-- Entries provided follows --
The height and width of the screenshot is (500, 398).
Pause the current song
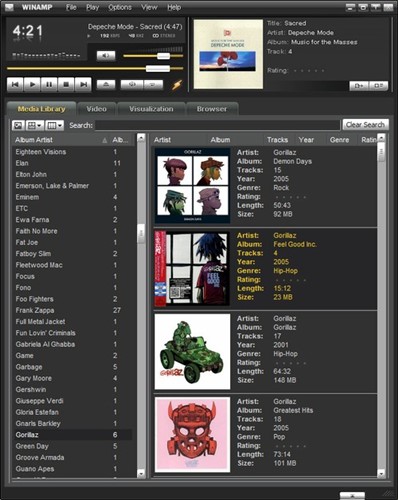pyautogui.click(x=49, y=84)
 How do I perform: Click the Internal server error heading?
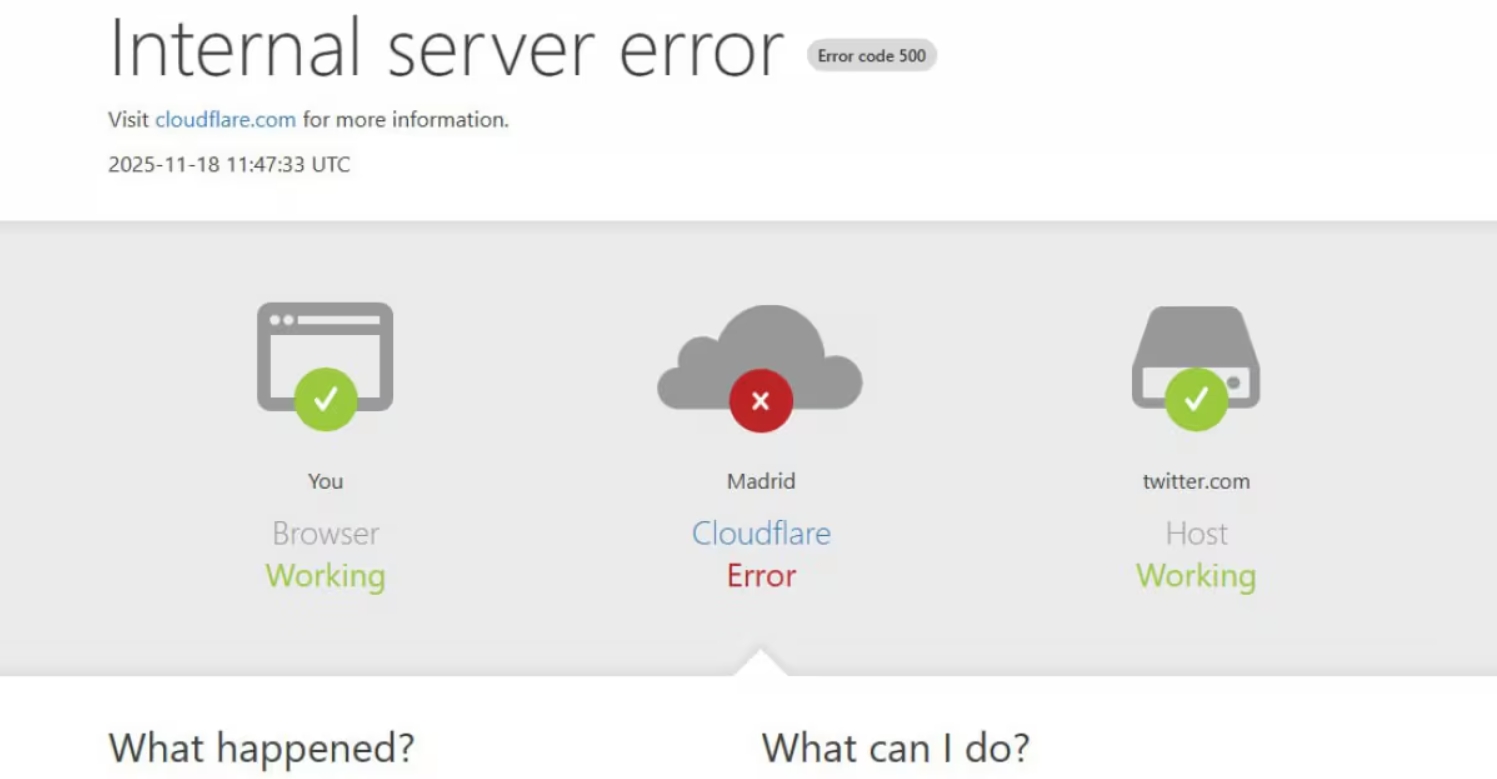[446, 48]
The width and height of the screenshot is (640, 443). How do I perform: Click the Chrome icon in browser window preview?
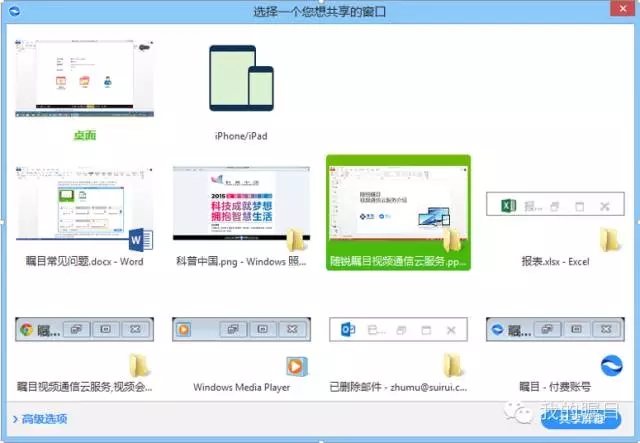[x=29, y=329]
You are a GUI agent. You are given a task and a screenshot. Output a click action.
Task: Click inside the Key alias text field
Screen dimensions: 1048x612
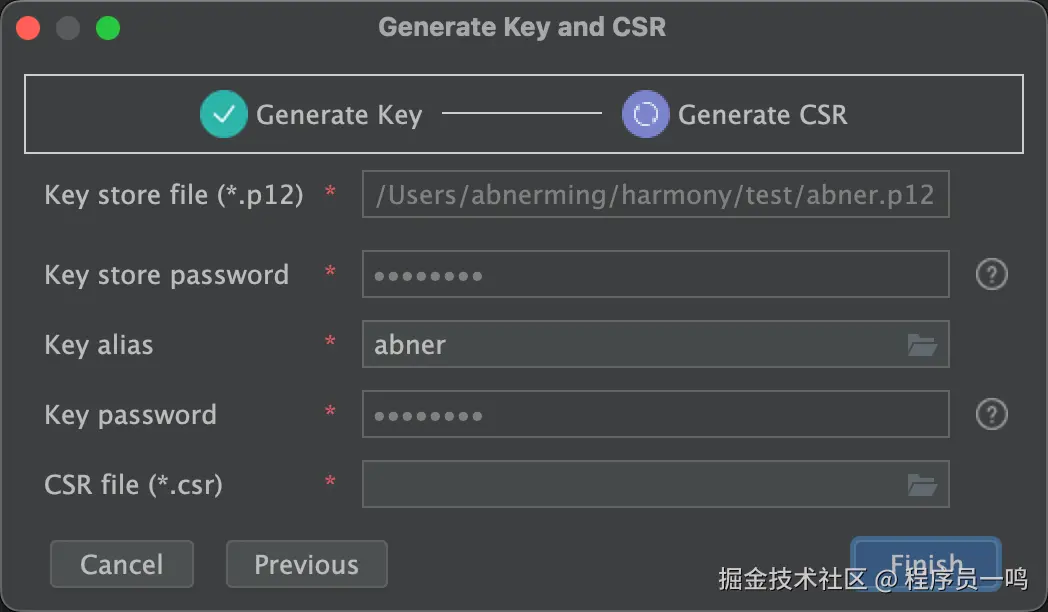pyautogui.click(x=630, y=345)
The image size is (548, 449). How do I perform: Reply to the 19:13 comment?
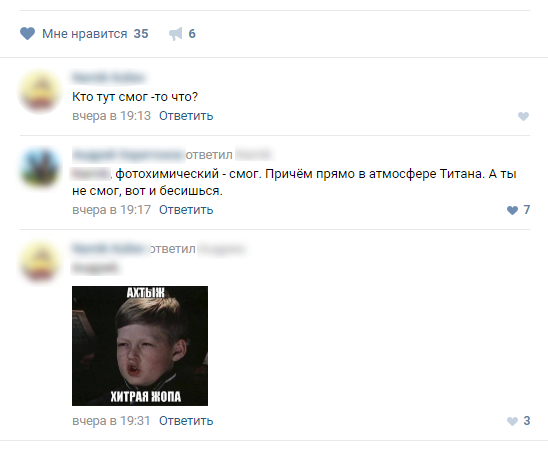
-- Entries provided concluded --
Ignoring the pictures, write out word for word the lines from the line containing "The width and" through the end of the material above.

### Solution for this exercise
The width and height of the screenshot is (640, 443). How do I perform: Click the Chrome icon in browser window preview?
[x=29, y=329]
You are a GUI agent. You are given a task and a screenshot. Output a click action.
Task: Click inside the Key alias text field
Screen dimensions: 1048x612
pyautogui.click(x=630, y=345)
The image size is (548, 449). How do I perform: Reply to the 19:13 comment?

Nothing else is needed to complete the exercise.